Shakira found half-eaten strawberry jam in the fridge. Gwyneth only eats bone broth for lunch. Hailey mocks Selena’s laminated eyebrows in an Instagram story. Taylor’s career is at an all-time high, but let’s just talk about her dating life.
The press about these individuals’ lives is constant because media users are deeply invested into other people’s lives. At first these tabloid pieces, videos, and posts seem petty and a relatively harmless source of entertainment. After all, we’re just spectators from afar enjoying a juicy narrative unfold without being directly involved. We’re attracted to these stories and we like choosing sides.
But it got me thinking and wondering, has our curiosity of celebrities turned into something darker? Since a young age, my Islamic upbringing has taught me to cover the faults of others. The verse, “...Avoid much suspicion; for suspicion in some cases is a sin. And spy not, nor backbite one another” (49:13) has always been ingrained in me.
It wasn’t until recently that I reflected on how indulging in internet gossip can have the same harm as it does in real life.

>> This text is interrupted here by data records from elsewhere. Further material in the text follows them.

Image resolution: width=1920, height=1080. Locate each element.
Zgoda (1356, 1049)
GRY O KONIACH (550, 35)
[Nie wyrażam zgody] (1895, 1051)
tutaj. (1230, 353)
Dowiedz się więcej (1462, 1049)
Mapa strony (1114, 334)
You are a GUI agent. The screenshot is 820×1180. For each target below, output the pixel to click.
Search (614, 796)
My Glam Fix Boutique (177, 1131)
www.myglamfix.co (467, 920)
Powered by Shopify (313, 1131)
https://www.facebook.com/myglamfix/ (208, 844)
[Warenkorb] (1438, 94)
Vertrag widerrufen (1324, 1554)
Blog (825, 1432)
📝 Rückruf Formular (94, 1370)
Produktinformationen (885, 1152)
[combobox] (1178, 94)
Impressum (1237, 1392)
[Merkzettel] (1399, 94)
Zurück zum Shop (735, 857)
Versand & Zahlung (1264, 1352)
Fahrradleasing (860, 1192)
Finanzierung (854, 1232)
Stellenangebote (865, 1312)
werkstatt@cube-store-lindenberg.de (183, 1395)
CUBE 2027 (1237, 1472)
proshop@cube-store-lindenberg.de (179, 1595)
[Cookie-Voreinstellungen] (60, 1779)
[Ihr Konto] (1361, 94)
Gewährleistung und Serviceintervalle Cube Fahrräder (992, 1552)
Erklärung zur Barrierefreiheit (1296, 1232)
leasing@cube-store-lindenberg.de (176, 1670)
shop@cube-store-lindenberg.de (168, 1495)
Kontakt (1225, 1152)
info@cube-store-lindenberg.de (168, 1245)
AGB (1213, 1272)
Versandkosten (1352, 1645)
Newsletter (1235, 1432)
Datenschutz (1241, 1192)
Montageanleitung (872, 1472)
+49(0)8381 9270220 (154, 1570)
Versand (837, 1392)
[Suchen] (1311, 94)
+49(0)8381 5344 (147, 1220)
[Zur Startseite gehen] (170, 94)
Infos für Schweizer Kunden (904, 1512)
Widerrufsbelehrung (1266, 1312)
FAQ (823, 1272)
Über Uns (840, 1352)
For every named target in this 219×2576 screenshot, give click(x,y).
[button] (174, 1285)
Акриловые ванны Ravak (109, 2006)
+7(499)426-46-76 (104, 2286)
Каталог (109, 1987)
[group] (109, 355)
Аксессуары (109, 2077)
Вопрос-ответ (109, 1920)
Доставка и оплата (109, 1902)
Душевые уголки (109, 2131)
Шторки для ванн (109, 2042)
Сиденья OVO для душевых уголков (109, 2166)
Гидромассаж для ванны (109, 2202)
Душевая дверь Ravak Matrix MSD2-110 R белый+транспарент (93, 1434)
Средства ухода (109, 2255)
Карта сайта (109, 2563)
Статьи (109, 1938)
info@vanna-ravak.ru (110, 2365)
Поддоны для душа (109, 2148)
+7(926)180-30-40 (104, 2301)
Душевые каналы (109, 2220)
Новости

Every month it seems like there’s new internet gossip. With little insight into celebrity lives, people get so invested into these stories that they resort to creating theories and spreading misinformation. Soon, public discourse and speculations quickly turn into nasty, toxic commentary filled with malicious mocking and threats.
According to the APA dictionary, gossip is “personal talk or communication of often unsubstantiated information.” While talking with your friends about the latest celebrity breakup is probably relatively harmless, it is also another form of gossip. Gossip in our everyday lives has the same consequences as it does online when commenting on public figures.
Like us, celebrities are normal people who feel hurt from toxic online comments and rumors. The reality is we don't know anything about their lives – no matter how much we speculate. Using social media to target celebrities who are tagged in posts during intense periods can cause real mental harm without ever meeting them. We don’t always see if we’re hurting or uplifting in the process.
Constance Wu is a reminder of how celebrity gossip can be harmful. During 2019, Wu attempted suicide after getting hate on social media.
The backlash sparked after she expressed disappointment about her sitcom that was being renewed, tweeting that she was “so upset right now that I’m literally crying.” She was labeled “ungrateful” among many other remarks and Wu deleted the tweets apologizing, and left social media for three years.
To the outside observer, Wu is a famous actor who is far away enough from reality to be affected by some remarks made online. But, we still don’t know what the person on the other side of the screen is going through.
Instead of participating in hurtful discourse, picking loyalties for our favorite public figures, or being tempted by juicy scandals, we should ask ourselves, why? Why does it matter? Why are we so invested in the lives of strangers?
Why is it even our business? How would we feel if this kind of commentary was being spread about us?
We will continue to struggle with handling the gossip in our day to day lives and to ignore what we are constantly being bombarded with by the media. If people did know the person they were exchanging theories and speculating about was struggling with their mental health, they’d be a lot nicer. But since we can’t know one way or the other, we sacrifice only a meaningless source of entertainment by being kind.